The most often used statistic is the average of a sequence of data points. This is the sum of the values divided by the number of values. Sometimes, however, the values are skewed and the median value is preferred. The median is in the middle: half are larger, half smaller. Note that median makes sense on some data where average does not. For instance, the median of strings: what is the middle word in the dictionary? More generally one may want the k-th smallest. For example the first decile is the n/10-th element, the max is the n-th element (if they were sorted).

It is useful to use the notion of rank in discussing order statistics. Let A be a sequence of distinct values, For a number x in A, let rank(x) denote one more than the number of items in A which are less than x (i.e. rank(x) = 1+k, where A has k entries less than x). In other words, rank(A[i]) is the location where A[i] would end up if A were sorted. For example, rank(3) = 2 in {3, 5, 1}.

Problem Select(A, k)
Input: sequence A of size n, and index k such that 1 ≤ k ≤ n.
Output: A is permuted so that A[i] ≤ A[k], for 1 ≤ i < k and A[k] ≤ A[i], for k < i ≤ n.
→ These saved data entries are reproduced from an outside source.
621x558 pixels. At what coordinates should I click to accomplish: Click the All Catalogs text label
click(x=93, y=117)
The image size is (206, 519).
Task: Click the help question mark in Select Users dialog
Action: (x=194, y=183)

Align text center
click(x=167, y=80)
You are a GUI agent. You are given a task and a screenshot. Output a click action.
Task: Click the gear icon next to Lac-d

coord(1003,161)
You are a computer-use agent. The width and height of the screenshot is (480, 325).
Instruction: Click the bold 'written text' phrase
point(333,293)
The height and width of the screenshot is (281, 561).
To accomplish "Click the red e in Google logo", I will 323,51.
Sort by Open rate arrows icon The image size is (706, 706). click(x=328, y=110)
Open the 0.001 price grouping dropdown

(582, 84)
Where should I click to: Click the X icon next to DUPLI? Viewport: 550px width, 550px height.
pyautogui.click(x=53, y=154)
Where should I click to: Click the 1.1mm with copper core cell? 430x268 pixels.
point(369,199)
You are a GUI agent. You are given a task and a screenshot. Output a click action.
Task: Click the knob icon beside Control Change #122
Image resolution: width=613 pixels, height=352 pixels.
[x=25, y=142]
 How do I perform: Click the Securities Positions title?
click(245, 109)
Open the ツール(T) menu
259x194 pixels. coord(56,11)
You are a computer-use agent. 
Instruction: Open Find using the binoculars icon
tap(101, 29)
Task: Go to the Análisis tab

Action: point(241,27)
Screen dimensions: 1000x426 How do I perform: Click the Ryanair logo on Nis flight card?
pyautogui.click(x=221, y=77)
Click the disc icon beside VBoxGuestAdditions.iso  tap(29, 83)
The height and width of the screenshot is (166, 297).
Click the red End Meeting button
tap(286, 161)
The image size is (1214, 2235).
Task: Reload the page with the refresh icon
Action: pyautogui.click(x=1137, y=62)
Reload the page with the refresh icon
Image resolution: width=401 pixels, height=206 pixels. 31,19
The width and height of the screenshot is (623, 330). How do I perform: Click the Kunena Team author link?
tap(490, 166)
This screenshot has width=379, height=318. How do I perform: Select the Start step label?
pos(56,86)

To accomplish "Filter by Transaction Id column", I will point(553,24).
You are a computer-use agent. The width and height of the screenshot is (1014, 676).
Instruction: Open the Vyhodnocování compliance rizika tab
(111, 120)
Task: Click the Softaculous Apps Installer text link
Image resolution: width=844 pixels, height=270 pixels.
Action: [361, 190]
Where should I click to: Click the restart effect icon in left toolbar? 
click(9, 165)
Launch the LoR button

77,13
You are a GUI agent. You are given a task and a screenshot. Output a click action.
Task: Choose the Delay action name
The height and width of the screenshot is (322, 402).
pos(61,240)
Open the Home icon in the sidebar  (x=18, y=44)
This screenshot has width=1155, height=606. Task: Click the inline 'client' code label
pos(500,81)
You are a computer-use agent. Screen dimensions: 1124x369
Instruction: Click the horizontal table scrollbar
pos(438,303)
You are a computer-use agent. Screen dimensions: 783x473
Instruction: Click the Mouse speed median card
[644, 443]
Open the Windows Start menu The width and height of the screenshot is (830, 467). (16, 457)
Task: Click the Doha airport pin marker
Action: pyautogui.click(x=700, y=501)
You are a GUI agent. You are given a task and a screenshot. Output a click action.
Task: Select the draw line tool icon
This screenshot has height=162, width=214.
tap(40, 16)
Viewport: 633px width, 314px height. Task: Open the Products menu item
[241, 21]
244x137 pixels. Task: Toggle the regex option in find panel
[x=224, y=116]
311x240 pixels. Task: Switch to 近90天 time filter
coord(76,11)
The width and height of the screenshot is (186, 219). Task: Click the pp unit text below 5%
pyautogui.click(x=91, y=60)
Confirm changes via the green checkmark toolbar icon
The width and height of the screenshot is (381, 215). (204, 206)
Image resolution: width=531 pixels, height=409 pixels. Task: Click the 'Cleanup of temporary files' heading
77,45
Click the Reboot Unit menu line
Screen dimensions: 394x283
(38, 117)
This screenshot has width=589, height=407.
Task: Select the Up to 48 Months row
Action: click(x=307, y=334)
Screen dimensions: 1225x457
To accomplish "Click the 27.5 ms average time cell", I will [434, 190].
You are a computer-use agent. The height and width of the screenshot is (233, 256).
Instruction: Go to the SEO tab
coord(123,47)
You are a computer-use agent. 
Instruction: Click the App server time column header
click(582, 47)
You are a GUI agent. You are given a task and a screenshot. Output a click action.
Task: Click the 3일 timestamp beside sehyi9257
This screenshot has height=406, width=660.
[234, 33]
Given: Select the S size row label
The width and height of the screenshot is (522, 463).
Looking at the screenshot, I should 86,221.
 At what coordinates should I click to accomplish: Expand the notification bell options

We specify permuting the array so that the k-th element is where it would be if the array were sorted. Thus any sorting algorithm solves the selection problem, but we want faster solutions. Variants of the problem are to just return the value or index of the k-th element without permuting the data.

Algorithms for Select solve these other order statistics problems (though for some there are faster methods).
Problem Minimum(A) = Select(A, 1).
Problem Maximum(A) = Select(A, size(A)).
Problem Median(A) = Select(A, floor(size(A)/2)).
Problem Max2(A) = Select(A, size(A)-1)
Problem Maximin(A) = position both first and last correctly.